Сердце Ассасина - страница 6



Договор между мной и эмиром был негласным, но по умолчанию предусматривал, что мы никогда не скрестим мечи и не выступим друг против друга. Такой поворот событий как раз меня устраивал. Здесь, вдали, там, где прежде ступала нога лишь местных племен, был заложен фундамент моей будущей империи.

Разбитое сердце лечит время. И жажда идти вперед. Вытеснить из него прочь следы той роковой любви, что не имела права на существование. Только сам носитель этого сердца неминуемо становится тем, кого из меня долгие годы лепила народная молва.

Ранее меня считали монстром без права на жалость. Это было очень далеко от истины. Но сейчас, сам того не ведая, я оправдал все ожидания тех, кто пугал своих детей моим именем.

Там, за горизонтом, в песках – братская могила тех, кто не склонил голову перед моей волей. Кто не принял протянутую руку. Их жены и дети получили в моем поселении статус рабов. Жестокий шаг, который пришлось сделать, чтобы никто больше не смел идти против меня.

Возможно, это была не столь большая победа, но завоевать весь мир я не стремился. Потому что мне бы пришлось идти по головам и по шею в крови. Ассасин стал тем, кем его хотели видеть все это время.

Безжалостным, но справедливым правителем пока еще крохотного государства. Носителем тех традиций, что шейх Кемаль всегда тайно желал похоронить в песках.

Конь нервно перебирает копытами.

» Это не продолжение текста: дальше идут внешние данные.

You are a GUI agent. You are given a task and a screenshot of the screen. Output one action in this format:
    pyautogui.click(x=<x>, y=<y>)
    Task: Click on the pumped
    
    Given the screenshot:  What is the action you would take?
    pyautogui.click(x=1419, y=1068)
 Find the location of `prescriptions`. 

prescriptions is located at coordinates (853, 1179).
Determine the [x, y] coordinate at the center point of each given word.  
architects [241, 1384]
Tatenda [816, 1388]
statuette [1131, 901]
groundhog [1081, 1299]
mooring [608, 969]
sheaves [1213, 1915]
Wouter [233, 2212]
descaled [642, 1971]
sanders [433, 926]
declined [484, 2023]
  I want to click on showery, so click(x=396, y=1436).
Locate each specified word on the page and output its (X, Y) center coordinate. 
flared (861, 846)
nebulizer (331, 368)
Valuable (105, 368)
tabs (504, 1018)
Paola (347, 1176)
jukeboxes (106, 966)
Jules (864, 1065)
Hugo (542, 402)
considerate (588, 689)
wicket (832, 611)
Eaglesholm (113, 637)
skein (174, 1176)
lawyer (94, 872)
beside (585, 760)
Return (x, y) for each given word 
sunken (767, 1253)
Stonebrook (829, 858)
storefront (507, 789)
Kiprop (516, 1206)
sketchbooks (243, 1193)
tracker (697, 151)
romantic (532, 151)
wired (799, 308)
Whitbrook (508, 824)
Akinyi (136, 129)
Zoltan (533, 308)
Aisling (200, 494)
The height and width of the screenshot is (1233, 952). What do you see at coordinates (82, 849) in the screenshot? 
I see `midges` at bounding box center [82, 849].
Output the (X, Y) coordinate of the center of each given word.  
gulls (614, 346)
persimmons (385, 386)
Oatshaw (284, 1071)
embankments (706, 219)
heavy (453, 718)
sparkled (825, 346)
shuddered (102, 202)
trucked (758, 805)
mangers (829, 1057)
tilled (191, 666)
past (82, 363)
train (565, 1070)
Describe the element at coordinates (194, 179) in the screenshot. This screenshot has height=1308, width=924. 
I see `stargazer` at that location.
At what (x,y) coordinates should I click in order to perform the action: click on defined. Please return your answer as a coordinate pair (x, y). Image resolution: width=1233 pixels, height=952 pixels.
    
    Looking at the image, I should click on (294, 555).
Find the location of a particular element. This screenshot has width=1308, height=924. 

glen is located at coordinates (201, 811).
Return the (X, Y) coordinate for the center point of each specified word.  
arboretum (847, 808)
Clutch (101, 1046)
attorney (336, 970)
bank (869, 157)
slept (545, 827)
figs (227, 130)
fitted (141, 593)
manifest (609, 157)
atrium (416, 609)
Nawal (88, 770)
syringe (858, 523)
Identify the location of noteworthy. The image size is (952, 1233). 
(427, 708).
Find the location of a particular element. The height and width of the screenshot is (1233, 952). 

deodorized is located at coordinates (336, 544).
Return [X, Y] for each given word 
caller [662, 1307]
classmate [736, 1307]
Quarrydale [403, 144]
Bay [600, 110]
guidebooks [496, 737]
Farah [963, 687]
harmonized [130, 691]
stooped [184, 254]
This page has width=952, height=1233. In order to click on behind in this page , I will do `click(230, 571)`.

С заходом солнца движется прохлада, свойственная этому времени года. Я ловлю отблеск солнца на окровавленном острие своего меча. У меня целый арсенал разнообразного оружия, но лучший друг бедуина – именно его меч. Я обучался этому искусству с рождения.

Стираю кровь, отбросив обрывок холста с красными разводами в песок. Его поглотит пустыня – так же бесследно, как менее часа назад поглотила того, кто считал себя умнее и хитрее. Кто вошел в мой шатер гостем с глазами трусливого шакала в попытке отключить защитное поле, делающее поселение незаметным для спутников и дронов. Кто улыбался в лицо, а за спиной давно зажег черные свечи, уже исключив меня из мира живых.

Кто его послал? Такие пешки никогда не знают имен заказчиков. Висам Аль Махаби? Уцелевшая в той мясорубке амазонка Мадины? Вариантов было множество. Жизни не хватит все их проработать. Пока что я буду жестоко избавляться от всех, кто сочтет себя способным принести мою голову своим заказчикам.

Я отвез этого безумца в пустыню и скормил грифам. Живьем. Позаботившись о том, чтобы он был в сознании как можно дольше. Собственными глазами видел, как хищные птицы лакомятся его плотью и не бояться предсмертных криков своей жертвы.

Я не получал никакого удовольствия от его агонии. Меня грело лишь осознание того, что все шакалы рано либо поздно получат по заслугам.

Даже не стал на это смотреть. Куда приятнее было опустить веки, и тогда среди раскаленного марева пустыни появлялся мираж, наполняющий мое оледеневшее сердце теплом.

Каждый раз казалось – он приблизится, и это будет наяву. Золотой песок поблекнет перед золотом ее волос, выцветшее от жары небо зажжет глаза цвета изумрудов тем самым светом, что может разбить и исцелить заново даже самое каменное сердце. И пусть ее взгляд будет таким, каким я его запомнил. Не искренним. Слегка насмешливым. Взглядом женщины, осознавшей свою власть над мужчиной и собравшейся использовать ее в своих целях.

Шейхе Кире Аблькисс Аль Махаби я бы простил все. Но словно в качестве компенсации за свое особое отношение к ней одной я не знал сочувствия, пощады и жалости к другим.